Regulation of CD25 expression and IBD risk (360G-Wellcome-211839_Z_18_Z)

The inflammatory bowel diseases (IBD) Crohn’s disease (CD) and ulcerative colitis (UC) are chronic disorders of the gastrointestinal tract affecting 1 in 400 people in the UK. Both have a complex aetiology involving genetic predisposition and environmental triggers which is not yet fully understood, but may result in persistent bacterial infection, defective mucosal barrier, or a dysregulated immune response. Genome-wide association scans (GWAS) have identified over 200 IBD-associated loci (Lui et al 2015). One locus encompasses the gene encoding the IL-2 receptor alpha chain (CD25).

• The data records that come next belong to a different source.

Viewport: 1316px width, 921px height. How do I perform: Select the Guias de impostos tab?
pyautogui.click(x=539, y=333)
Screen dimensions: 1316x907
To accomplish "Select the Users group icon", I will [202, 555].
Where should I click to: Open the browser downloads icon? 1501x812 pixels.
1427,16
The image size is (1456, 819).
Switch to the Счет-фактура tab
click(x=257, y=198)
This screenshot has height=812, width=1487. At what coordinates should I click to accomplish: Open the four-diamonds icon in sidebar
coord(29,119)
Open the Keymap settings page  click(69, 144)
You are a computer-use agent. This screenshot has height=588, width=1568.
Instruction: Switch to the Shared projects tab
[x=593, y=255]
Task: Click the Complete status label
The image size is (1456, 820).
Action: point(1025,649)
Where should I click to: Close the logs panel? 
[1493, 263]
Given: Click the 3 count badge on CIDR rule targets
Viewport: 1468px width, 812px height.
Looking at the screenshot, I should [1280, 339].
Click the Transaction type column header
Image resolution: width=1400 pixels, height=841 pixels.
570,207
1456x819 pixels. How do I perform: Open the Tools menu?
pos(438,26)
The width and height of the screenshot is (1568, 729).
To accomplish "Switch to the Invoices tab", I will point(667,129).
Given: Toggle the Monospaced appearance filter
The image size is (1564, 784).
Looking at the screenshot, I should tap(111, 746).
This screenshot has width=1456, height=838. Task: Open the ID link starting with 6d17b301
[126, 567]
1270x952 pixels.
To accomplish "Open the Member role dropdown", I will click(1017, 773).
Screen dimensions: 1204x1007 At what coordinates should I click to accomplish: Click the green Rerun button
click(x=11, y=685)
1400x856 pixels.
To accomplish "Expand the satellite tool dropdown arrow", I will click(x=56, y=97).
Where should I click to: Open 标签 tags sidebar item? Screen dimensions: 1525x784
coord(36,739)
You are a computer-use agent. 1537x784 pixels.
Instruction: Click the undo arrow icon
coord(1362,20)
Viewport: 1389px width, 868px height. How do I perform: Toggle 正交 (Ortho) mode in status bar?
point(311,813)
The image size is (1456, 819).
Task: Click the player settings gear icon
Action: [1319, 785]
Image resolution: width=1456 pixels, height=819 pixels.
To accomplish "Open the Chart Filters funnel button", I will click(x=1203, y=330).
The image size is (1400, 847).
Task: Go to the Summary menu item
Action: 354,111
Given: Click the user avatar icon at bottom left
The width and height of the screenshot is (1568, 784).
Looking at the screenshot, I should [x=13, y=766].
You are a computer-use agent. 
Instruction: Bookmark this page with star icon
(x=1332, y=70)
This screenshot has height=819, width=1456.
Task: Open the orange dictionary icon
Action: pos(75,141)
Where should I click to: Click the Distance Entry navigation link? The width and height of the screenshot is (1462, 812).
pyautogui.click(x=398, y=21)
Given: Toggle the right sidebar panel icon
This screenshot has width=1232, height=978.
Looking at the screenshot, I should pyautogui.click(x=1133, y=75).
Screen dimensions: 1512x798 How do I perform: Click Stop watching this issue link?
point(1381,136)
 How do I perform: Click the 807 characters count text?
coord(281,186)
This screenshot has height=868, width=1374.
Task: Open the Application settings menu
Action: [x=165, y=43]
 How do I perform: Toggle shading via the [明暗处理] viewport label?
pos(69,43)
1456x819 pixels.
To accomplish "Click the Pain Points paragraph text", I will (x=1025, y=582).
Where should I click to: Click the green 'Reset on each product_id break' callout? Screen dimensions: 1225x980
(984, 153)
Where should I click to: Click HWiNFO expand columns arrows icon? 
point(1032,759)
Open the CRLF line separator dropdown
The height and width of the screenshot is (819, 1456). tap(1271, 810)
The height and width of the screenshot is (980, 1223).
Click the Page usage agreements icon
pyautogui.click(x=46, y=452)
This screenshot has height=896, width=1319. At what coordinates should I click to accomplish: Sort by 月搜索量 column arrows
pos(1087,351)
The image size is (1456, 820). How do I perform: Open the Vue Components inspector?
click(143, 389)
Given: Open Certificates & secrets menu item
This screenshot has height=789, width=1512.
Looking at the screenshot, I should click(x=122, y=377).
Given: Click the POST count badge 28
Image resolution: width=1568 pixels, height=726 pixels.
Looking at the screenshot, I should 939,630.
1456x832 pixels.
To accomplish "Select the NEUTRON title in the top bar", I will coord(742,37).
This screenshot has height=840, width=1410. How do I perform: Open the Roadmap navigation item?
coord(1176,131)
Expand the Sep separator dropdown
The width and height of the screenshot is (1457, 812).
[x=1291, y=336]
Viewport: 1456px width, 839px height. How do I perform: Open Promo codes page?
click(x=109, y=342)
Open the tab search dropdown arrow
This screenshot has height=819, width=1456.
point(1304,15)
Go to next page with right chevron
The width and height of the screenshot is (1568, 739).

CD25 is expressed by activated T cells and important in signalling pathways that regulate the immune response. Our fine-mapping data (Huang et al 2017) show that the GWAS signal at IL2RA/CD25 is due to a single SNP associated with CD, in intron 1 of the gene and co-localising with a super enhancer that regulates expression (Fahr et al 2015). This SNP is also associated with Type 1 diabetes and multiple other autoimmune disorders. In this study we will identify additional recently recruited IBD patients who are homozygous for the CD risk allele at this SNP by genotyping and investigate alteration in the expression of IL2RA by qPCR in flow-sorted regulatory and effector T cells.